Malik Yousef, Segun Jung, Louise C Showe and Michael K Showe
Recursive Cluster Elimination (RCE) for classification and feature selection from gene expression data
BMC Bioinformatics 2007, 8:144
[
PDF][
Web Site]
・遺伝子抽出とサンプルクラス分けの方法として、RCE (Recursive Cluster Elimination) を提案する。従来のRFE (Recursive Feature Elimination) が個々の遺伝子に着目していたのに対して、RCEでは遺伝子の集団(Cluster)に着目して処理を行う。

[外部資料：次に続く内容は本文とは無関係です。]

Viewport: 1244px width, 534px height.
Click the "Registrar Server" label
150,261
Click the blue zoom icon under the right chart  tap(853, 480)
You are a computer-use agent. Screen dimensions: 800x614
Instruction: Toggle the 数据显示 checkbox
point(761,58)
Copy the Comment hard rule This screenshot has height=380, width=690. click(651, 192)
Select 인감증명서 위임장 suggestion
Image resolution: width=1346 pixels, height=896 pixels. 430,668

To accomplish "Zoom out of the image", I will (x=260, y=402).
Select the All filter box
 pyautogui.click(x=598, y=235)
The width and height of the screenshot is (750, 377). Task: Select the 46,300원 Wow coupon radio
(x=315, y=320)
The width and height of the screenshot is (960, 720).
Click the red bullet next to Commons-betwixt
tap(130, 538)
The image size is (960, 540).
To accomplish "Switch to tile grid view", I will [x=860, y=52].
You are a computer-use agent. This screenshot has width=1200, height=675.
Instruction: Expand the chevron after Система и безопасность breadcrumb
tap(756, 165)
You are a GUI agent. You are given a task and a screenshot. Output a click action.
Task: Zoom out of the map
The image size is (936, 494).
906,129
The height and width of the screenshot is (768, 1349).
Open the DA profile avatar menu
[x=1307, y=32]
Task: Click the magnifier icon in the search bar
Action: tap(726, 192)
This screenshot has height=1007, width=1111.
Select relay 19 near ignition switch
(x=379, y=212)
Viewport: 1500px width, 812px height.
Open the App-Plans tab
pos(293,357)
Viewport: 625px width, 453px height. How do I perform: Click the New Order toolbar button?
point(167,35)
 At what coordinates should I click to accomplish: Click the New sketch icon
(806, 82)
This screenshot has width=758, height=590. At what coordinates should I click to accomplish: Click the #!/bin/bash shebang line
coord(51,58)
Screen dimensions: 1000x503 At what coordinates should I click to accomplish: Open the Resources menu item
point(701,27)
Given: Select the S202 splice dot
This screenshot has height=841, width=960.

・データ:1.Leukemia [Golub], 2.Prostate, 3・4.CTCL Datasets (I) and (II), 5・6.Head & neck vs. lung tumors(I) and (II)
・比較法:SVM-RFE、PDA-RFE
・現状「
Although wrapper methods appear to be more accurate, filtering metods are presently more frequently applied to data analysis than wrapper methods [4].」
・特徴「
The SVM-RCE method differs from related classification methods in that it first groups genes into correlated gene clusters by K-means and then evaluates the contributions of each of those clusters to the classification task by SVM.」
・「
However, none of the previous studies used K-means to cluster features and none are concerned with feature reduction, the principal aim of our method.」
・概要「
In this paper we present a novel method SVM-RCE for selecting significant genes for (supervised) classification of microarray data, which combines the K-means clustering method and SVM classification method. SVM-RCE demonstrated improved (or equivalent in one case) accuracy compared to SVM-RFE and PDA-RFE on 6 microarray datasets tested.」
・問題点「
The relationship between the genes of a single cluster and their functional annotation is still not clear.」
・問題点「
However, the exact relation between the weights and performance is not well understood. One could argue that some genes with low absolute weights are important and their low ranking is a result of other dominant correlated genes.」
・アルゴリズム「
The basic approach of the SVM-RCE is to first cluster the gene expression profiles into n clusters, using K-means. A score Score(X(si,f,r), is assigned to each of the clusters by linear SVM, indicating its success at separating samples in the classification task. The d% clusters (or d clusters) with the lowest scores are then removed from the analysis.」
・「
Additionally, althrough both methods remove the least important genes at each step, SVM-RCE scores and removes clusters of genes, while SVM-RFE scores and removes a single or small numbers of genes at each round of the algorithm.」
・"個々の遺伝子" から "遺伝子の集団" に計算対象を変えるとナゼ性能が上がるのかに興味があるが、その点は特に言及無し。